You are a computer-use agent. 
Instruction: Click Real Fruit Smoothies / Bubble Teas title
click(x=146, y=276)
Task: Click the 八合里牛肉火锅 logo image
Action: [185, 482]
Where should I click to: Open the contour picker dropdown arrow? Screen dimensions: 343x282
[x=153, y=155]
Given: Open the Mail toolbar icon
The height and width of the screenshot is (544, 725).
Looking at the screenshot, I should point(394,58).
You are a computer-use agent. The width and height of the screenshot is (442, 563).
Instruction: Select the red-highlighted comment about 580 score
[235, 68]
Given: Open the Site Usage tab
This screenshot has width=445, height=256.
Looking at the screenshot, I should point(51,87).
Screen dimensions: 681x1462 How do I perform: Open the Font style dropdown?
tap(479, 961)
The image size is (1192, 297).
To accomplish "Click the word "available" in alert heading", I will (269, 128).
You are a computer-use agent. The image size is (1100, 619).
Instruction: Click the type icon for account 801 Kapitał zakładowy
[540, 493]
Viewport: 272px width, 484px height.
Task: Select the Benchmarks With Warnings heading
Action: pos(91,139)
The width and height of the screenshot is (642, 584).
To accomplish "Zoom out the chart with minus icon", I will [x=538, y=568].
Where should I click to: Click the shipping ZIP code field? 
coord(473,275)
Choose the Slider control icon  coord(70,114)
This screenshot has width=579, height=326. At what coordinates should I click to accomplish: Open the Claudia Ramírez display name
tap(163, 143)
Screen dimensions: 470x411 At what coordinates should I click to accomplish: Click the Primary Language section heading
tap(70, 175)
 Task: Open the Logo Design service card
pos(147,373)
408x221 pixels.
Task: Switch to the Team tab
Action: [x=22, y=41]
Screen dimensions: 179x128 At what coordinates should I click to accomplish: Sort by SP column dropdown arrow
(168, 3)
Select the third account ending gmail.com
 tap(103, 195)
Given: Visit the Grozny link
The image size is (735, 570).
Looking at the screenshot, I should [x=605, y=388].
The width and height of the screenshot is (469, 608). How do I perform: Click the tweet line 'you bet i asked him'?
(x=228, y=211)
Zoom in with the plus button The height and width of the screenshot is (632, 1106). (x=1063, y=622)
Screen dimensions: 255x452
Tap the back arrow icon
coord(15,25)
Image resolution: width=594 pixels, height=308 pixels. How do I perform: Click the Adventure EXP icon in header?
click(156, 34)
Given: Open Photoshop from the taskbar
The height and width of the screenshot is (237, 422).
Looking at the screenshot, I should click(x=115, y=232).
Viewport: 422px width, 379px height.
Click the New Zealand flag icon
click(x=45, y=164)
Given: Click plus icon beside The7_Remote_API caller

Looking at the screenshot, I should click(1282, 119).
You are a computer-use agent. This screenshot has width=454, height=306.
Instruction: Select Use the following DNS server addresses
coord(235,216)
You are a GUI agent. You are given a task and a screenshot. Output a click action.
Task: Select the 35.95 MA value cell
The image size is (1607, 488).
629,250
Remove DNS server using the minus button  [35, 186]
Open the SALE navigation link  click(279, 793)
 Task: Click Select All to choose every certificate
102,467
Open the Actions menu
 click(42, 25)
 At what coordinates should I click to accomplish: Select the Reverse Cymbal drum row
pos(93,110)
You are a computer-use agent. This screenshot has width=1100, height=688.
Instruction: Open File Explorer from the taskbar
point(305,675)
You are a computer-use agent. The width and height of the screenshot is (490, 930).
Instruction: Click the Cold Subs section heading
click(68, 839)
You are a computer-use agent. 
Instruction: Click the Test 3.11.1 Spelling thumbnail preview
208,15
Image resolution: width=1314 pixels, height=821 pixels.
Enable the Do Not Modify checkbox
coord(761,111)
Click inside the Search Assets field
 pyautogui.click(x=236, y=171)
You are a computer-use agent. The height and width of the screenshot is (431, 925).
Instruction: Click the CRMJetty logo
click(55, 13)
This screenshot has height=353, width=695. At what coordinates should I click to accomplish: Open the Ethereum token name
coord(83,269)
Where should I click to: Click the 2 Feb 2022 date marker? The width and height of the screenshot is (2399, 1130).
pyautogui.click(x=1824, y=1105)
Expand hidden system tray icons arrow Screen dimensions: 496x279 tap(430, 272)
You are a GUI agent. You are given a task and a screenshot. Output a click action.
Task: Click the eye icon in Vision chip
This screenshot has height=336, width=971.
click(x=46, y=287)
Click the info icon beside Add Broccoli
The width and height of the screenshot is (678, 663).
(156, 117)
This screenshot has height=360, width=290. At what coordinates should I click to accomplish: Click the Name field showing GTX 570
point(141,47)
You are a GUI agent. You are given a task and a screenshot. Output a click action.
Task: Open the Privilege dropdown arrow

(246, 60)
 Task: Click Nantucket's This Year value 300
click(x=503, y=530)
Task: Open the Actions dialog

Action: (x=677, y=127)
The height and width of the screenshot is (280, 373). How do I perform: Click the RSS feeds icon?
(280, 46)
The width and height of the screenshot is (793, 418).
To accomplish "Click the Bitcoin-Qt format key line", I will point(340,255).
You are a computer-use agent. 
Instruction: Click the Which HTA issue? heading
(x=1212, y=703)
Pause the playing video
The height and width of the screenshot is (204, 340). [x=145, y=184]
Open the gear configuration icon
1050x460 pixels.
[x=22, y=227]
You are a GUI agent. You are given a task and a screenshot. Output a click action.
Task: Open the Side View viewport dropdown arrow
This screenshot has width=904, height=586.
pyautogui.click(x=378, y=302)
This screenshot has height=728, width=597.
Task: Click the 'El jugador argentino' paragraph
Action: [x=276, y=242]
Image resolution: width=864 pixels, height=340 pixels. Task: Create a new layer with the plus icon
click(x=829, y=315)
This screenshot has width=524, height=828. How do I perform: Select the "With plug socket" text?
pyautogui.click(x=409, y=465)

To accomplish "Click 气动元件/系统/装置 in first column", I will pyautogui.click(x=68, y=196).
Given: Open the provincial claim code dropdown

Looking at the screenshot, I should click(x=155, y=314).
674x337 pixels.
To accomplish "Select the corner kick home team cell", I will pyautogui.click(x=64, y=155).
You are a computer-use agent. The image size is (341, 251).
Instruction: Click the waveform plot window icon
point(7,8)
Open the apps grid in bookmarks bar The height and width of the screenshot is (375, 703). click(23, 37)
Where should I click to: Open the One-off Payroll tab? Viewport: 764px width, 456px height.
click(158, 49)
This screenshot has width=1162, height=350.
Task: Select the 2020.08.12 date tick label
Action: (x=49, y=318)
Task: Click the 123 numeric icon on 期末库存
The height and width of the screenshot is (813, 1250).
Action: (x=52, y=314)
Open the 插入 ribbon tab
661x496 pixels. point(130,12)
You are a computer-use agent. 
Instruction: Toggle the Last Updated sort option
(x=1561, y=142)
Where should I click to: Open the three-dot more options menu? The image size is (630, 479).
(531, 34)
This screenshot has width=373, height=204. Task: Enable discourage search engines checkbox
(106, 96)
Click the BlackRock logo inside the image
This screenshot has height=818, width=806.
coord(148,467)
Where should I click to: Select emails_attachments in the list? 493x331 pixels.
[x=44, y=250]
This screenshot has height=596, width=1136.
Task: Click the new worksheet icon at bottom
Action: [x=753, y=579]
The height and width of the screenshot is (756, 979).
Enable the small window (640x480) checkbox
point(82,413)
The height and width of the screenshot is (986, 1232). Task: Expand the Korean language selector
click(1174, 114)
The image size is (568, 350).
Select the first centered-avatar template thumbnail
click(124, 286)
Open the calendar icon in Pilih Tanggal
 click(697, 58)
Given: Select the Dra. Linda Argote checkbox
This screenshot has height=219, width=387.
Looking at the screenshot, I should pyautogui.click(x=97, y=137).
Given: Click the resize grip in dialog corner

● ● ● ● ● ● ●

**PROBLEM TO WORK ON**
Please count the lines in the material above that hold "corner", and state only the number.

**EXERCISE ANSWER**
2